I had been back in the house all of two minutes, complete with gift from daughter to ex (my idea, because I'm trying to be nice, see?!) to hear "I hope you brought milk with you. I ran out yesterday." Little statements like that make me absolutely crazy. He's been home, nothing to do, and can't even buy his own milk? And feels a need to mention it within a minute of my arrival?
I did have milk in the cooler. Good thing, because in the morning if I don't have my coffee with milk I can not function.
Seconds later, he spotted the chocolates that had been given to me by a friend, and he lunged for them. "MMMmmmm I like those" he said, and I snatched them away like a toddler, doing everything but yelling "Mine!" Oh dear. My vacation zen can wear off pretty quickly if I'm not careful.

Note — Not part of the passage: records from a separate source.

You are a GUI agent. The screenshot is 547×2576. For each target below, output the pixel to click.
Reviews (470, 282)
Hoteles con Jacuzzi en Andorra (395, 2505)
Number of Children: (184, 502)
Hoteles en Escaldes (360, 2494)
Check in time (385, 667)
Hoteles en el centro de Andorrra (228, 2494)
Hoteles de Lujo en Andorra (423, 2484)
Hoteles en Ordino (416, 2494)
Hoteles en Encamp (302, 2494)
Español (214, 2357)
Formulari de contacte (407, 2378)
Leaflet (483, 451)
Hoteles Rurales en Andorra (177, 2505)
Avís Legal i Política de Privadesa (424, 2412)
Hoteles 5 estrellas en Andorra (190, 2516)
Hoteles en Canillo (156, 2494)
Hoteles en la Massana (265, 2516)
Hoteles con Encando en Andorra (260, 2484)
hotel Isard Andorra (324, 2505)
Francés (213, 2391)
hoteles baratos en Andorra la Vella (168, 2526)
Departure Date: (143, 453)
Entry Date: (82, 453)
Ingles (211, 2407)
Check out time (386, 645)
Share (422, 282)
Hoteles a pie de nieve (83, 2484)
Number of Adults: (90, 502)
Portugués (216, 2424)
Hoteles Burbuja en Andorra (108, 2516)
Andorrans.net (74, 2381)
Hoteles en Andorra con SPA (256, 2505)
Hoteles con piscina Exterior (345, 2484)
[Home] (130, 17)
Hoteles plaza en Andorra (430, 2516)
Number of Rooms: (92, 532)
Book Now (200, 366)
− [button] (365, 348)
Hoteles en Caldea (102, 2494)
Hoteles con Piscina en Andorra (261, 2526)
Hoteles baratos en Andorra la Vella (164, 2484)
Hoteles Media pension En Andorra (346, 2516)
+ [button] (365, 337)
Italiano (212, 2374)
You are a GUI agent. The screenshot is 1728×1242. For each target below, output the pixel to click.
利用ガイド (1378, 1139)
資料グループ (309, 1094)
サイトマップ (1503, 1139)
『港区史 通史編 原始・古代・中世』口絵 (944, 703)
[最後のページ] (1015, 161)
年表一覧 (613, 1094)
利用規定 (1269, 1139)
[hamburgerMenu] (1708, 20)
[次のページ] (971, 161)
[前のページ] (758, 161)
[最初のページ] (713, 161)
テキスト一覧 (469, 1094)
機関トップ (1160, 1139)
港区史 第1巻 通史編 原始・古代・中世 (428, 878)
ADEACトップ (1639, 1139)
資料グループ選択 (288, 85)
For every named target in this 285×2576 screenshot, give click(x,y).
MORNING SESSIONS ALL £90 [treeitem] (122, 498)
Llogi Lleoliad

While I was gone I came up with the brilliant idea of forgiving him for everything that's come between us. I have this idea that he is a broken person, struggling in the world, and that he is doomed to be unhappy unless he changes, but that I have a great capacity for happiness, and that is enough for me, and I should just forgive him. There is no "just" in forgiveness, I think it's a longer process than that (possibly millenia, actually), but I do like the idea. It would be easier if I didn't come home to piles of things, a bad smell in the kitchen that wasn't there when I left, and the damn milk. Breathe in, breathe out.....
It's going to take a lot of breathing for me to get past these little irritations, because after too many years of marriage, the little tape that plays in my head (or is it an MP3? nah, mine's a tape) says:
How can he expect me to manage every little detail even when I'm gone a week? Why can't he get off the sofa, even for his OWN coffee? How on earth will he care for Katherine when I'm not in the background taking care of this stuff? Why is he lazy? Why do I have to do everything?
And then the other voice says:
Stop being judgemental. Move on. You're getting divorced, and it isn't your problem to solve any more. Be an adult, don't dwell on the little things.
And the first voice replies:
But it's driving me CRAZY!
Clearly I have some work to do to attain forgiveness. I know. I'm working on it, okay?
But on another topic....
I have a massive love of orca whales. There is something mysterious and beautiful and wise and playful about them - they're like mythical creatures to me, I find them so astonishing. Well, I live in a part of the world where they live wild, and I've seen them, but only rarely. Somehow, I got it in my head that when things were going to be okay in my life, when I was going to figure out the career and the finances and the divorce and find The Man, I would receive orcas as my sign.
On the ferry, there was a pod of orcas. We were with them for at least twenty minutes. I got pictures. And I wept, because they were so beautiful, and so unexpected, because I loved seeing them so much, and because I thought, "Really? My sign? Right now?" The orcas did not come bearing checks or a man, but they were no less sublime.
I don't know if it's a real sign. I'm aware of how cuckoo I sound just for admitting out loud that I think it was a sign, and I don't know if I believe in signs... But sign or no sign, seeing them was a gift I'm unlikely to ever forget.